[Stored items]
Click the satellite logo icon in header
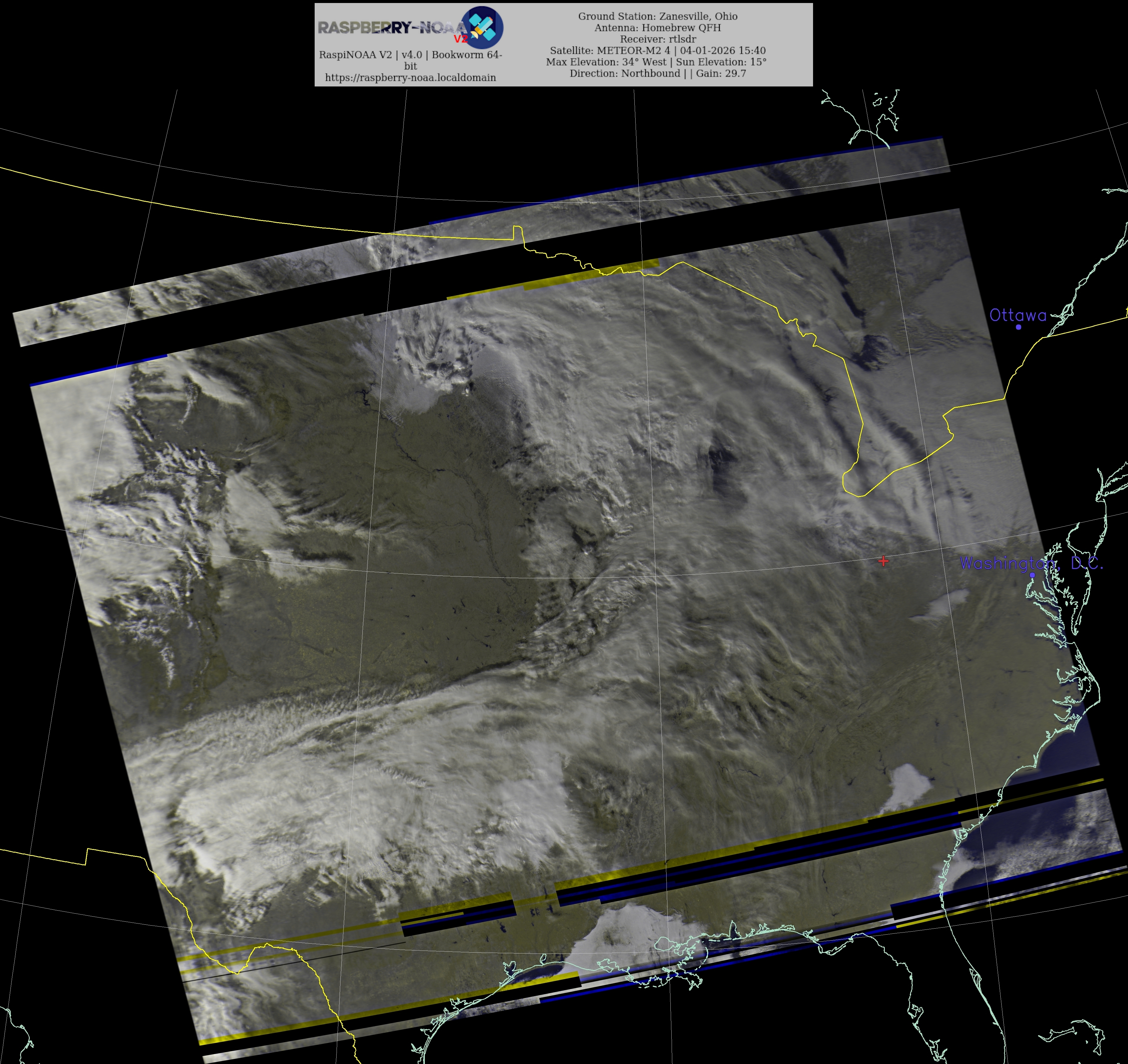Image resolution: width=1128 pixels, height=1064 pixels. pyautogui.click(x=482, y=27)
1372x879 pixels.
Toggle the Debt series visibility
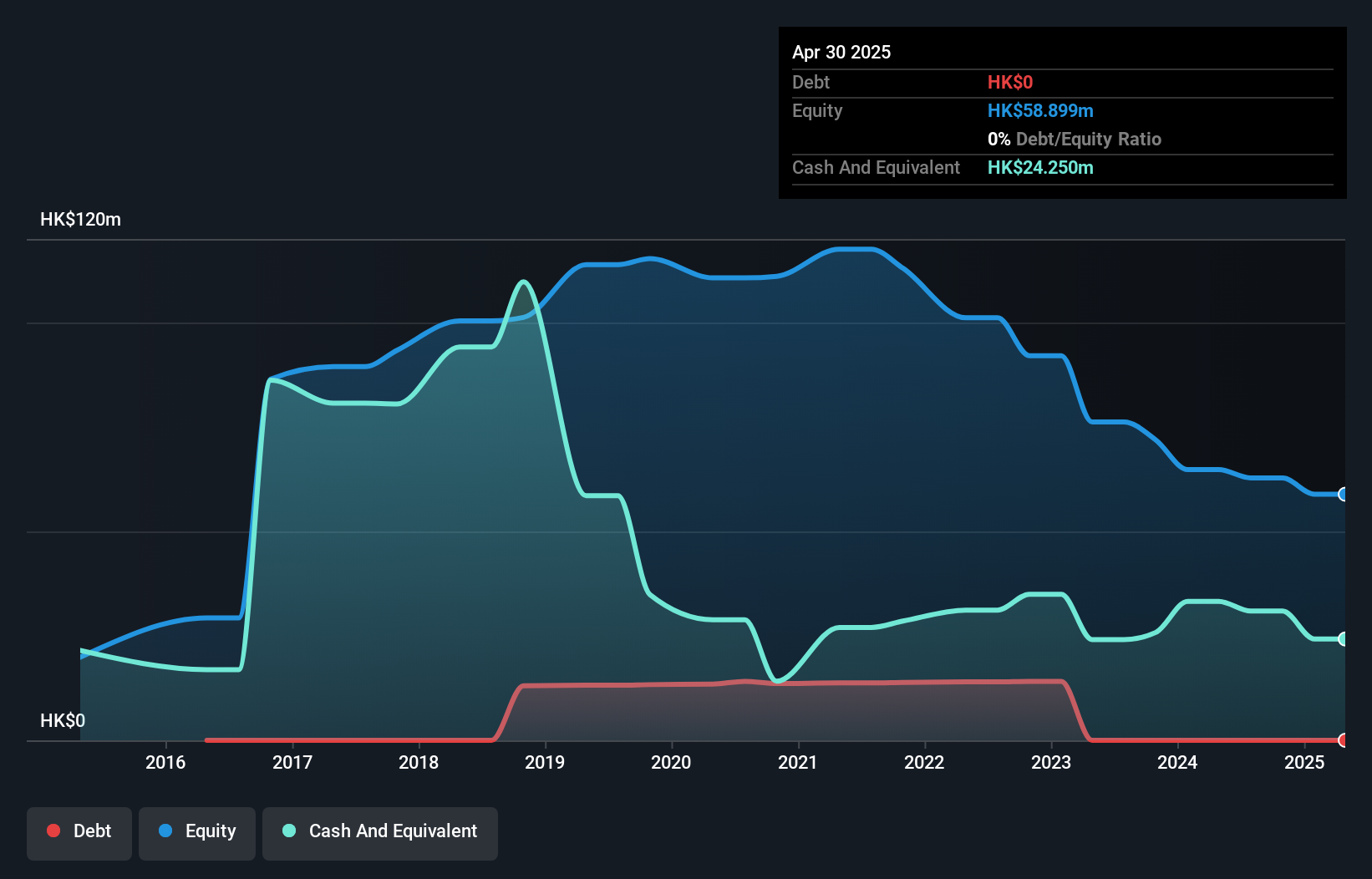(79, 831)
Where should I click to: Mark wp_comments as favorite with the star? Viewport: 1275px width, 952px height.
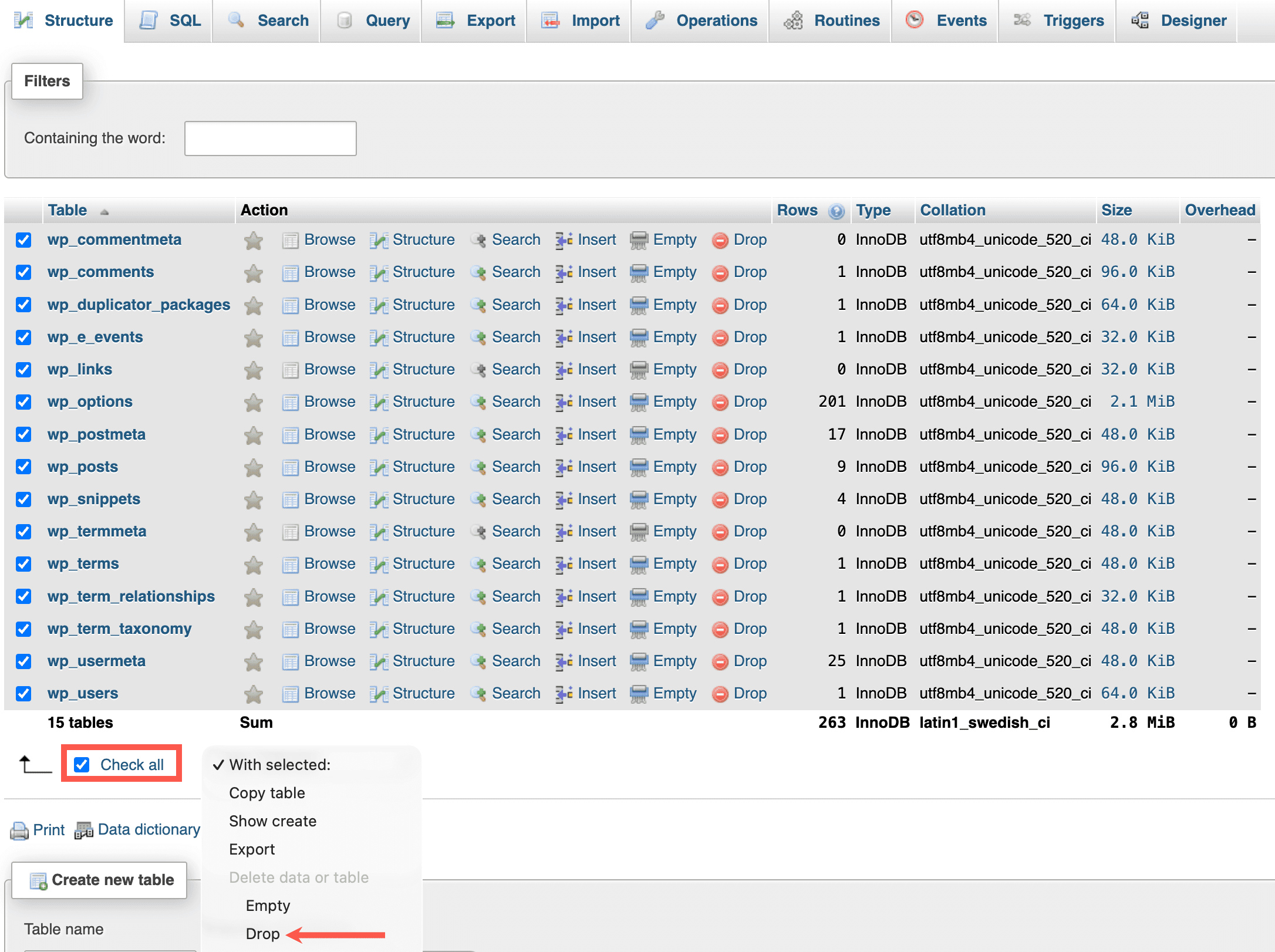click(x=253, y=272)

Problem to solve
The answer must be an exact copy of the lines from the one containing "Toggle the Debt series visibility" through the last line of the records, with no pictures included.

Answer box
Toggle the Debt series visibility
(79, 831)
Where should I click to: Mark wp_comments as favorite with the star? Viewport: 1275px width, 952px height.
click(x=253, y=272)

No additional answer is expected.